EXCERPTED TEXT =
>>>

Money and materialism

The significance of wealth

Since the play concentrates on the difference between spiritual and physical values, it is perhaps not surprising that Shakespeare also shows us characters who are very concerned about wealth and material success:

  • Most obvious, perhaps, is Angelo, who, as we discover halfway through the play (Act III sc i) has abandoned the virtuous and loving Mariana because her dowry was lost when her brother's ship was ‘wracked at sea'
  • There is a parallel to this in Claudio, who, while remaining faithful to Juliet, has nevertheless not married her because they are waiting for ‘propagation of a dower / remaining in the coffer of her friends.'

At the other end of the social scale, Pompey and Mistress Overdone are equally concerned with getting money:

  • As Pompey tells Escalus (Act II sc i), ‘I am a poor fellow that would live.' And we see that money is much more important to Pompey than morality
  • He also recognises that wealth can give status even to a fool such as Froth – he is ‘a man of fourscore pound a year', he tells Escalus, clearly expecting this to be taken into consideration.

<<<

GIVEN MATERIAL =
>>>

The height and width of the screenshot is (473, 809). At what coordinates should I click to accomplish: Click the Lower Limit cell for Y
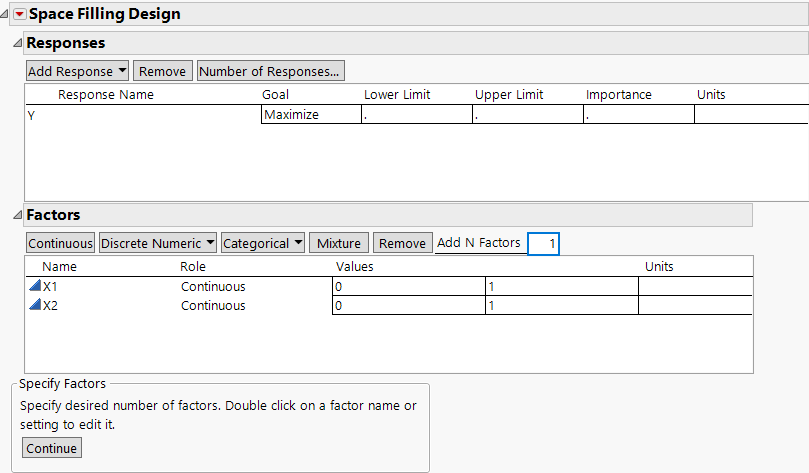point(415,115)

<<<

BRIEF 1 =
Answer these from the text on money and materialism:
(a) What happened to Mariana's dowry?
(b) What are Claudio and Juliet waiting for before they marry?
(c) How much does Pompey say Froth has a year?
BRIEF 2 = Name every character who appears in the text on money and materialism.
BRIEF 3 = Please copy out a passage from the text on money and materialism with "money" changed to "cash". Begin at the words that have "At the other" and stop after "taken into consideration.".

COMPLETE ANSWER 1 =
(a) It was lost when her brother's ship was "wracked at sea."
(b) They are waiting for "propagation of a dower / remaining in the coffer of her friends."
(c) He says Froth is "a man of fourscore pound a year."

COMPLETE ANSWER 2 = Angelo, Mariana, Claudio, Juliet, Pompey, Mistress Overdone, Escalus, Froth

COMPLETE ANSWER 3 =
At the other end of the social scale, Pompey and Mistress Overdone are equally concerned with getting cash:

  • As Pompey tells Escalus (Act II sc i), ‘I am a poor fellow that would live.' And we see that cash is much more important to Pompey than morality
  • He also recognises that wealth can give status even to a fool such as Froth – he is ‘a man of fourscore pound a year', he tells Escalus, clearly expecting this to be taken into consideration.